Framing the Humanitarian Action & Youth Engagement – HAF in Qatar

byErrachid Montassir
onJanuary 14, 2019

At present, the world community has limited options for responding to humanitarian crises. It’s time to engage more the youth in building plans in order to create a collective commitment of key actors to ensure that the priorities and rights of communities around the world affected by disaster, conflict, forced displacement, and other humanitarian crises, are informed and meaningfully engaged during all stages of planning and action. The goal ought to be to not only fund, research, and address youth’s needs in crisis settings, but also to ensure they are part of leading those responses.

The High Atlas Foundation (HAF) alongside the agencies of the United Nations, the International Children’s Emergency Fund (UNICEF), the Office for the Coordination of Humanitarian Affairs (OCHA), the High Commissioner for Refugees (UNHCR), and Qatar Red Crescent (QRC) all together participated in MYCHA program organized by Reach Out To Asia. It is a program of Education Above All Foundation (EAA), an organization established and existing under the laws of Qatar that works to create access to quality education for young people and to shape the development of their communities.

MYCHA is is a capacity-building program designed for young people in the Middle East and North Africa to support them as engaged partners in Humanitarian Action. MYCHA also provides knowledge and skills on how to plan and carry out small-scale social and community development projects in emergency and post-crisis environments.
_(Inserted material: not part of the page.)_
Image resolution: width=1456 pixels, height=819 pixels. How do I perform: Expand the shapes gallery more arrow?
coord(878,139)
The program hosted 210 youth participants (53% of them were female) from 15 Arab countries. Everyone proposed a development project that can be funded and implemented in one of the Arab communities. MYCHA focused on many important points that can positively contribute in helping the youth to implement their projects/initiatives based on a participatory way:

A – The International Humanitarian System and its Actors (OCHA):

OCHA reported that they stand at a critical point in history. Already at the beginning of 2018 they have faced the largest humanitarian crisis since the creation of the United Nations. Without collective and coordinated global efforts, people risk starving and succumbing to disease, stunted children and lost futures, and mass displacements and reversed development gains. Only in MENA region there are such serious crises such as: – Yemen: 18.8 million Internally displaced person (IDPS) and 10,3 million in acute need; and – Syria: 6.5 million IDPS and 5 million refugees. Now the agency took a new way of working that aims to offer a concrete path to remove unnecessary barriers to such collaboration in order to enable meaningful progress. Achieving this will be through involving youth in decision making and partnerships among: UN agencies, International and local NGOs, private sector and civil society actors, governments and alignment, and where possible between humanitarian and development processes.
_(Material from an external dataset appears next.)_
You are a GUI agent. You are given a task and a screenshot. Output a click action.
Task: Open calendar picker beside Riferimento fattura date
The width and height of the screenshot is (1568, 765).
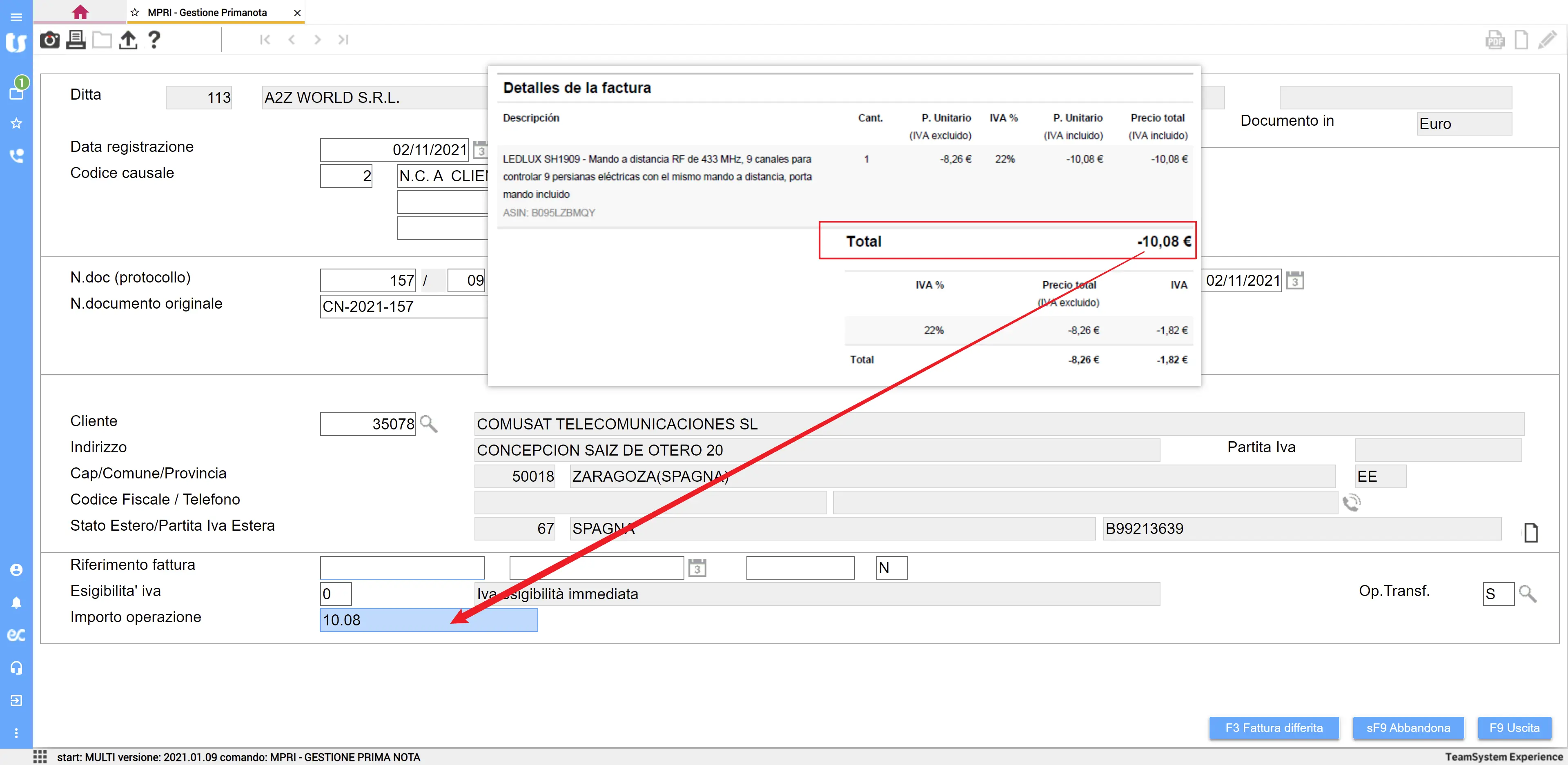(x=697, y=568)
B – Steps to organize a humanitarian action initiative:

To build and implement a development project or a humanitarian action, it’s important to go through these steps:

1 – Develop the idea based on a participatory approach that involves the beneficiaries, and examine the idea of work through the follow questions: Is it feasible and technically possible? Is it applicable? Is it desirable by the people and the donor? What are the expected benefits and the collateral impacts?

2 – Plan, which comes by the beneficiaries’ determining the purpose and the objectives; list the tasks to be performed and detail the budgets.
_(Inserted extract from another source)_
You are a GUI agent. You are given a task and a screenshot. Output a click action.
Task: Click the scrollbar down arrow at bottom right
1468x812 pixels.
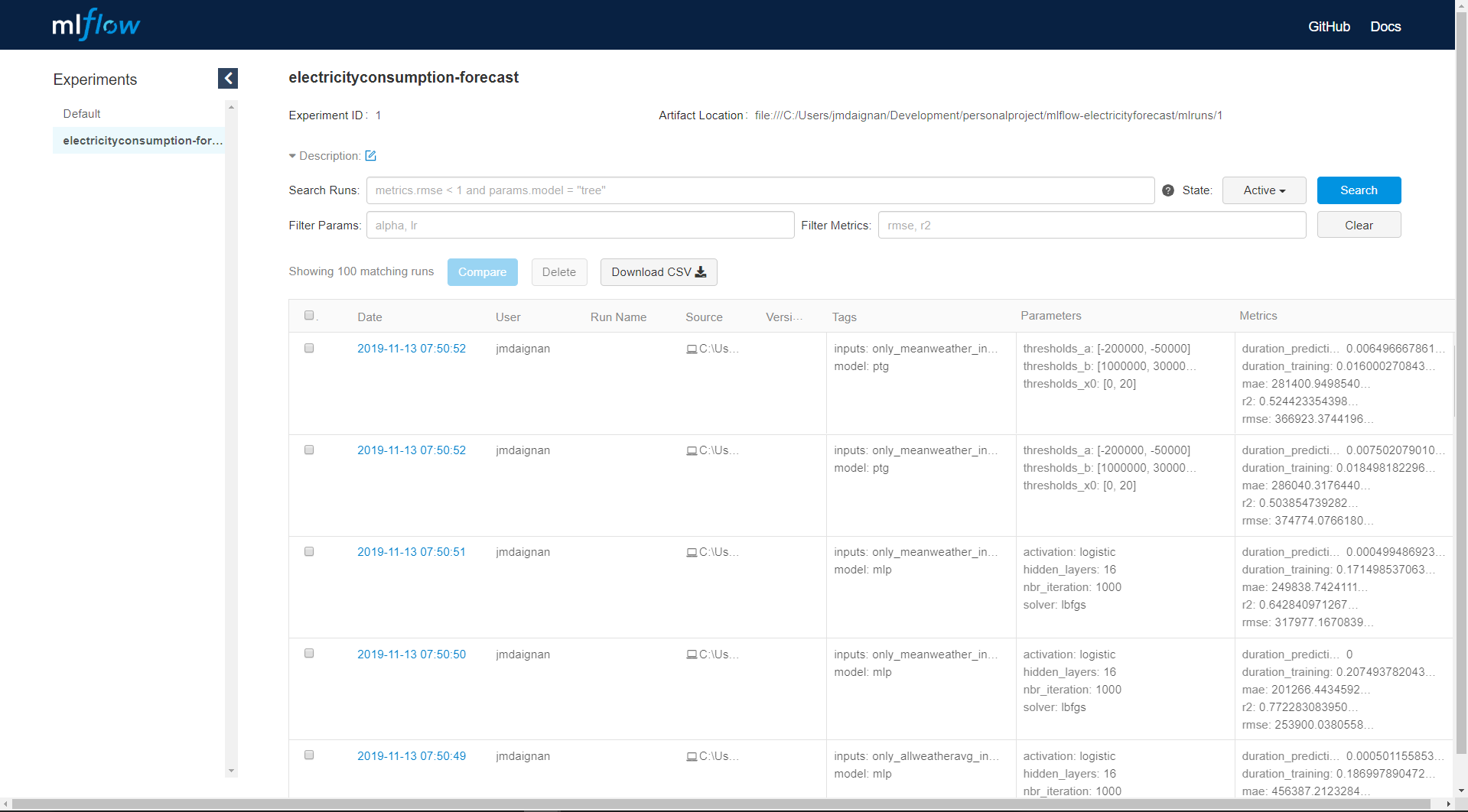pyautogui.click(x=1461, y=791)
3 – Evaluate the feasibility of the work, options, and partnerships; identify a network of knowledge that can be used to accomplish the work, as well as build an organized work plan.

4 – Implement, which comes through an operational plan that arranges the tasks to be carried out.

5 – Follow-up the work progress, which helps in:

– Evaluating and demonstrating progress in achieving the goals to ensure that the need is met.

– Improve decision-making on plans of action and how the team works (success factors, difficulties, identifying useful / useless ways, etc.).

– Empower and motivate volunteers and supporters.

– Ensure accountability for key stakeholders (community, friends, supporters, financiers, etc).

The High Atlas Foundation introduced one of its main programs with youth in Morocco that managed by a Moroccan youth; Sami’s Project which is dedicated to working directly with schoolchildren in rural areas. HAF also presented its future visions, one of which is to grow organic fruit trees within the schools to supplement their incomes, as well as to focus more on improving infrastructure, especially drinking water systems and bathrooms.

Errachid Montassir HAF representative at MYCHA, met with Mr. Essa Al Mannai the executive director of Reach Out TO Asia (ROTA), regarding an upcoming collaboration between the Education Above All Foundation and HAF, in order to enhance high quality education for rural schoolchildren in Morocco through initiatives starting in June 2019.


Morocco and all the participant countries are wonderfully contributing in expanding the humanitarian action in Africa and As.